Poor nutrition, excessive exercise, excessive stress, illness, infection, chronic inflammation, and insufficient rest and recovery can all contribute to it.
Fasting and Stress = Alarm!
Any combination of stressors can cause an abnormally negative energy balance and prevent ovulation. Training for a marathon while sick with the flu, going to the gym too many days in a row without eating, eating enough fruits and vegetables, intermittent fasting, and dealing with financial stressors are all examples. Psychological stress can affect your hormonal health. Our bodies are unable to tell the difference between a genuine threat and something created by our thoughts and feelings. These "threats" can cause our bodies to produce more of the stress hormone cortisol.

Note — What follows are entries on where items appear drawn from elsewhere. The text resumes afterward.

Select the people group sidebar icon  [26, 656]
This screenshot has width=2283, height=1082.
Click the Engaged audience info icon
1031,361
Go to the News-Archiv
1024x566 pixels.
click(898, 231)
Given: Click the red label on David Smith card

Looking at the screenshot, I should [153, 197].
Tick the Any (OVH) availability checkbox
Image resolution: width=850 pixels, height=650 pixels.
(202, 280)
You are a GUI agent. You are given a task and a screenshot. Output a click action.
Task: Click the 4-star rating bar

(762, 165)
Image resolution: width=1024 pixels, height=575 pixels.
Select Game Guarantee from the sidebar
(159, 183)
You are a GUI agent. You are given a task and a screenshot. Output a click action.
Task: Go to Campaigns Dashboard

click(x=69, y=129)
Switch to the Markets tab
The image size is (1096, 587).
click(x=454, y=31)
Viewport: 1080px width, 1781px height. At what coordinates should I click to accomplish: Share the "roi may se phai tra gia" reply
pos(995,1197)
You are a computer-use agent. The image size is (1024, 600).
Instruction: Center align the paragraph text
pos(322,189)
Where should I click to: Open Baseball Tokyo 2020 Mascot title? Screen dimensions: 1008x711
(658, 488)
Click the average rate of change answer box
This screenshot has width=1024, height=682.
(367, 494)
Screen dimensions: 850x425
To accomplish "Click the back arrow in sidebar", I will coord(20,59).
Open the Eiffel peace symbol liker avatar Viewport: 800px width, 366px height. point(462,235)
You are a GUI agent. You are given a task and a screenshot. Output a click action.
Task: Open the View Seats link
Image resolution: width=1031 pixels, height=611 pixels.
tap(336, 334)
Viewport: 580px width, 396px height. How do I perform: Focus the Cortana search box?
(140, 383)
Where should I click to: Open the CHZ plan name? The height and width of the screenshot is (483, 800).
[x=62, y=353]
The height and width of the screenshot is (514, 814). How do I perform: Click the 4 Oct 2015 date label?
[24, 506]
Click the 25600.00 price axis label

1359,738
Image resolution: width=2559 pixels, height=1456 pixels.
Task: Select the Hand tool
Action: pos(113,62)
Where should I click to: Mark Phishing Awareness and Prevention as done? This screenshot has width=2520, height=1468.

What about cortisol levels? It suppresses GnRH. And as we have already discussed, disrupting GnRH causes a cascade effect that can suppress oestrogen and progesterone production by your ovaries—hormones required for reproduction.
As a result, even though you may have a body fat percentage of 30%, if you are experiencing a negative energy balance for an extended period of time, particularly if you are extremely stressed, reproductive functions may stop.